*** SUPPLIED DATA ***

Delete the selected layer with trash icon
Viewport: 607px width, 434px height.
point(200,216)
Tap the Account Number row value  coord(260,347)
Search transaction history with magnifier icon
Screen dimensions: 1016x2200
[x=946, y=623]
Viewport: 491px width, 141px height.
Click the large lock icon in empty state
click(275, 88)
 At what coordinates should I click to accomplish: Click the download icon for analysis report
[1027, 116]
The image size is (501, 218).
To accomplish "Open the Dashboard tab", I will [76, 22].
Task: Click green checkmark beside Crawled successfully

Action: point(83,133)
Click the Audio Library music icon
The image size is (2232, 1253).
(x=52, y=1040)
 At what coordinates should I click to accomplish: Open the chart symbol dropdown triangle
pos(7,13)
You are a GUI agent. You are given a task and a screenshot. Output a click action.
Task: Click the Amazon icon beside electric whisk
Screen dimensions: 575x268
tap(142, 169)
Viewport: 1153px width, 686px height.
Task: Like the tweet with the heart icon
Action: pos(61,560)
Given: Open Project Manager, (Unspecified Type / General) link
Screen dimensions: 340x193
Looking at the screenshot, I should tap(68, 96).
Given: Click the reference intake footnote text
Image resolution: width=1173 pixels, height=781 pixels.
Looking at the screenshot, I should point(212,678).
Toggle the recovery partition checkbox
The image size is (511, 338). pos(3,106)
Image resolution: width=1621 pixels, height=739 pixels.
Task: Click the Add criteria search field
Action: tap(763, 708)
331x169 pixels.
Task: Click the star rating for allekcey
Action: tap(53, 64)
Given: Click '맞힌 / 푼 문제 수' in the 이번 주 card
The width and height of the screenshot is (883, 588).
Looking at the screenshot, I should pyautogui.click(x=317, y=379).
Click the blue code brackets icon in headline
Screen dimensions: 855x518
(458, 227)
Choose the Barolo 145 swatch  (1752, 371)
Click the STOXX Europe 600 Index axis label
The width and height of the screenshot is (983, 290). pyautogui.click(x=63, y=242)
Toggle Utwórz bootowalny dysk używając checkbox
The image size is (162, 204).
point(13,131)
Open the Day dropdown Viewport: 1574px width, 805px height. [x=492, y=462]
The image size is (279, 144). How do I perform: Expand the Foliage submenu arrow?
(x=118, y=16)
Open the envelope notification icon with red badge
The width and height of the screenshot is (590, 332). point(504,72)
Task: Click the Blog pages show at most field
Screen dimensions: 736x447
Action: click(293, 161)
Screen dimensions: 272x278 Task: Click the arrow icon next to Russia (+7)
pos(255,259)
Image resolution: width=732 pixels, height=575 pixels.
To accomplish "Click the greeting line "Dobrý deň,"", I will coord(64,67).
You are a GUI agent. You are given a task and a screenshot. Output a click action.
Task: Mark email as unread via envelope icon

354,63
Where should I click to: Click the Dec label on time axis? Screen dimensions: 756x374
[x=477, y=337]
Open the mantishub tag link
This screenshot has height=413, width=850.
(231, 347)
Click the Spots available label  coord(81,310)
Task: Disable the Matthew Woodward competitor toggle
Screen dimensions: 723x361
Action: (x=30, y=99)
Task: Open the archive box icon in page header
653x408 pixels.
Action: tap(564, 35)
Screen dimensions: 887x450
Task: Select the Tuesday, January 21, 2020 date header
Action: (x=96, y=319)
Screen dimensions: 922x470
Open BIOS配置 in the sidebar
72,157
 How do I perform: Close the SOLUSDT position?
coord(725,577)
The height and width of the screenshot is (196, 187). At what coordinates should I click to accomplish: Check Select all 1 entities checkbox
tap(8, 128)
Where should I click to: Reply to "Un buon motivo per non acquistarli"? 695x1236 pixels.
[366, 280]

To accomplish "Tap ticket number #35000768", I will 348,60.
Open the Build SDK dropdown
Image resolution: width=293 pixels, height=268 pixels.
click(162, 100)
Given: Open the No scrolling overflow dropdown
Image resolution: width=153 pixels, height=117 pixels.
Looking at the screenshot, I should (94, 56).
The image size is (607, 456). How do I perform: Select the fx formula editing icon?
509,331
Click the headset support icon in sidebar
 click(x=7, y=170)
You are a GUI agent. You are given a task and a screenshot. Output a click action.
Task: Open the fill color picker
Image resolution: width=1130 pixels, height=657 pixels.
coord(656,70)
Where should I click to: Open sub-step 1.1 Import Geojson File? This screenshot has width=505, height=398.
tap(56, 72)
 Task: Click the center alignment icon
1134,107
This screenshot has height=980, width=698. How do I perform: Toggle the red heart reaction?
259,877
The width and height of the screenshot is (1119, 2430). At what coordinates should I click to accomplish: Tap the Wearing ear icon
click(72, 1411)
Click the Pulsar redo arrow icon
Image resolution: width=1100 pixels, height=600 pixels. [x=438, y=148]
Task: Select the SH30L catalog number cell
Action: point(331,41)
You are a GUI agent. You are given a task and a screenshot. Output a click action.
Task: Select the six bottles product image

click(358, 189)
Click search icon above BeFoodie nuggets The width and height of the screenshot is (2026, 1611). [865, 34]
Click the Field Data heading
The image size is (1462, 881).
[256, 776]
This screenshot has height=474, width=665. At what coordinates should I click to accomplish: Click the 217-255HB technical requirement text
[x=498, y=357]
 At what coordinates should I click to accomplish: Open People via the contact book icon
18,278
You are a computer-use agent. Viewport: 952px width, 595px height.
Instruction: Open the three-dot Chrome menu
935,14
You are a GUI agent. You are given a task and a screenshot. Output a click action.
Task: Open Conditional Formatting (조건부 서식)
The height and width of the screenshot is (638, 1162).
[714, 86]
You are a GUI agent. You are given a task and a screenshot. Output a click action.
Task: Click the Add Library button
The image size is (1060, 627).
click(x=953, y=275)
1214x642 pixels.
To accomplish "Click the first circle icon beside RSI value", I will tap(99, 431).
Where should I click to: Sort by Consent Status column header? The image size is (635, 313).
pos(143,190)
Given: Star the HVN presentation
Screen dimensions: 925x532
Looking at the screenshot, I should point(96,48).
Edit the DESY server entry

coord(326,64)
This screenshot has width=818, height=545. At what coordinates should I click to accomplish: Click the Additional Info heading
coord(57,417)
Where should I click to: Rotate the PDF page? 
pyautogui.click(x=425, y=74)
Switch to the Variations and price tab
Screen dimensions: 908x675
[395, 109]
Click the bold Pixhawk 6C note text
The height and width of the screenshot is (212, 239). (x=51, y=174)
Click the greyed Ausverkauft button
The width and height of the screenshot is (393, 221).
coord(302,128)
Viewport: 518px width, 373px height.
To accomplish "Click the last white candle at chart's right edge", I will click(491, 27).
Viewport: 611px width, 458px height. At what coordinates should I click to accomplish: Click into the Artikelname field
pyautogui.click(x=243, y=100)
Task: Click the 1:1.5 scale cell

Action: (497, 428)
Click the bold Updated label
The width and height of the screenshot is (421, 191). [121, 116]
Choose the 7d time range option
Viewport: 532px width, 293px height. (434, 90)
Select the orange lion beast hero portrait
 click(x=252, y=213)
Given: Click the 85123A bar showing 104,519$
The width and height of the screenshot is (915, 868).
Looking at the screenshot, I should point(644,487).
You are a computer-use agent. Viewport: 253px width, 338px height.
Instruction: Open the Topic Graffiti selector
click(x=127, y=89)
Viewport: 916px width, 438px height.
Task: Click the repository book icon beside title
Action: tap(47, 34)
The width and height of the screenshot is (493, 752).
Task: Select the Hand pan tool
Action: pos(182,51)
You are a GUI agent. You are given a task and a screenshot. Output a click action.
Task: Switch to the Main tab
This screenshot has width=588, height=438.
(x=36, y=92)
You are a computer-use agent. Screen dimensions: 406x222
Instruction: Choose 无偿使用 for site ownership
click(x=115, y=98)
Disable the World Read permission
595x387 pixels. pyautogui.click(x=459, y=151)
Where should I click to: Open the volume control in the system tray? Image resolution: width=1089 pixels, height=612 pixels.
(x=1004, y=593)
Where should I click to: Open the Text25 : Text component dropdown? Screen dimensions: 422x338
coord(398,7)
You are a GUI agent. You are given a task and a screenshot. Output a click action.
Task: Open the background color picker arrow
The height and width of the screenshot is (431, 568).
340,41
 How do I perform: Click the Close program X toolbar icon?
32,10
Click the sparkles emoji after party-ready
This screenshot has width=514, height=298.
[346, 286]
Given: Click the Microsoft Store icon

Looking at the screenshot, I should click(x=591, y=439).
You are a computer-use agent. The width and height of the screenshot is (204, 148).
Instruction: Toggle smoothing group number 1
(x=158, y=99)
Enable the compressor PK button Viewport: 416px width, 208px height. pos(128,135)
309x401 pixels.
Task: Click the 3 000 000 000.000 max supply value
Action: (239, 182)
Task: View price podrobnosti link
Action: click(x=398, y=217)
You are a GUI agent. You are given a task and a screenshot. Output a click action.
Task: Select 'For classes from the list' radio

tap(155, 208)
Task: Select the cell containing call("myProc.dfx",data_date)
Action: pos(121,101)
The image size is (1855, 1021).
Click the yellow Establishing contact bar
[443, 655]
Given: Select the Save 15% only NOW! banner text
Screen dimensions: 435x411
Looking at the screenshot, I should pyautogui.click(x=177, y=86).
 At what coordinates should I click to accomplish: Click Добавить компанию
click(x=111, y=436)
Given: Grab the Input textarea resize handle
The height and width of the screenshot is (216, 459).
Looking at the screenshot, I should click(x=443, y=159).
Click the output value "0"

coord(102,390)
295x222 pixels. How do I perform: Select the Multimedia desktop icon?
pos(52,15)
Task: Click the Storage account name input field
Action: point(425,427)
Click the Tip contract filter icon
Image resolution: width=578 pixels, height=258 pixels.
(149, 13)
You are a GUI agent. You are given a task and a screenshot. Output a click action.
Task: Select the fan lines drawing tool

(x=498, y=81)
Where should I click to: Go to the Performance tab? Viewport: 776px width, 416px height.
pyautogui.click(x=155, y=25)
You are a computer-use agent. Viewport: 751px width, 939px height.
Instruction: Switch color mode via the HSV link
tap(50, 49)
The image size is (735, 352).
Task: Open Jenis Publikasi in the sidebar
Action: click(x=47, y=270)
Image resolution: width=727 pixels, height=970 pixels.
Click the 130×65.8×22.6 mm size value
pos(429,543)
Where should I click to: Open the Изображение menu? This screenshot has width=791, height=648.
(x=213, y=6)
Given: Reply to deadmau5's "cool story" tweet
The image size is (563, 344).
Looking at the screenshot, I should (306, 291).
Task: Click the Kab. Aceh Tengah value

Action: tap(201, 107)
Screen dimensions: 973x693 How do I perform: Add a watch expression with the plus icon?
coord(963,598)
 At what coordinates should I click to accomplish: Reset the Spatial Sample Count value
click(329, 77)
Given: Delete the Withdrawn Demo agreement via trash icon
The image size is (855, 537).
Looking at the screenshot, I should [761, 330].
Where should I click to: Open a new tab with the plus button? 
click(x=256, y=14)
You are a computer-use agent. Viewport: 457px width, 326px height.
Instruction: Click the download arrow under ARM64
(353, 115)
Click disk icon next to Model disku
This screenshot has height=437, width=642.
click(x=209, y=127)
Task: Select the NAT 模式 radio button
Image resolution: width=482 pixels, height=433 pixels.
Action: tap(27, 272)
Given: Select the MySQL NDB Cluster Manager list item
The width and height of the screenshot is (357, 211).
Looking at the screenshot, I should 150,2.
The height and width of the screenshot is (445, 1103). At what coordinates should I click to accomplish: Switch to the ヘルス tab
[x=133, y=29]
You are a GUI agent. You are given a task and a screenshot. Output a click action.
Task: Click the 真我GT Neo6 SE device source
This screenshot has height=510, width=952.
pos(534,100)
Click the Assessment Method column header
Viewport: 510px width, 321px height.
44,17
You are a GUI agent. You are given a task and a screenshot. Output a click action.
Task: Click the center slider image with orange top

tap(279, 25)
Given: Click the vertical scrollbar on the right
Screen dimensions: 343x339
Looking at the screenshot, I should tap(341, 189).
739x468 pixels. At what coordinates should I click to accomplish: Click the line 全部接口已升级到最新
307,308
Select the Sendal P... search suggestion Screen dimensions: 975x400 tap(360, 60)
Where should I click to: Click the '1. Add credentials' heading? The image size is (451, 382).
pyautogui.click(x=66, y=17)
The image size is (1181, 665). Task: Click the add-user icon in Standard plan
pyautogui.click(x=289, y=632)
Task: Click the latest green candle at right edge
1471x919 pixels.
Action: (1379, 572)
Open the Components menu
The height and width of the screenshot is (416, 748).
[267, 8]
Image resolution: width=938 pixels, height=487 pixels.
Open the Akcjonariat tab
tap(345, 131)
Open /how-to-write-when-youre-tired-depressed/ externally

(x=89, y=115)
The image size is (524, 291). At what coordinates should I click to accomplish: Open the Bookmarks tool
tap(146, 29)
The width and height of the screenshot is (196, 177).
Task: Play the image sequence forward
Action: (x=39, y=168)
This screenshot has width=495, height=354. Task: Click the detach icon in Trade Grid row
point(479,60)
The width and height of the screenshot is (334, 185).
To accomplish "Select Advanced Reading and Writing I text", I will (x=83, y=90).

***

→ **PROBLEM TO WORK ON**
Nothing but the lines with "right" should be returned, copied from the entries above.

→ **PROBLEM SOLUTION**
To accomplish "Click the last white candle at chart's right edge", I will click(491, 27).
Given: Click the vertical scrollbar on the right
Task: Click the latest green candle at right edge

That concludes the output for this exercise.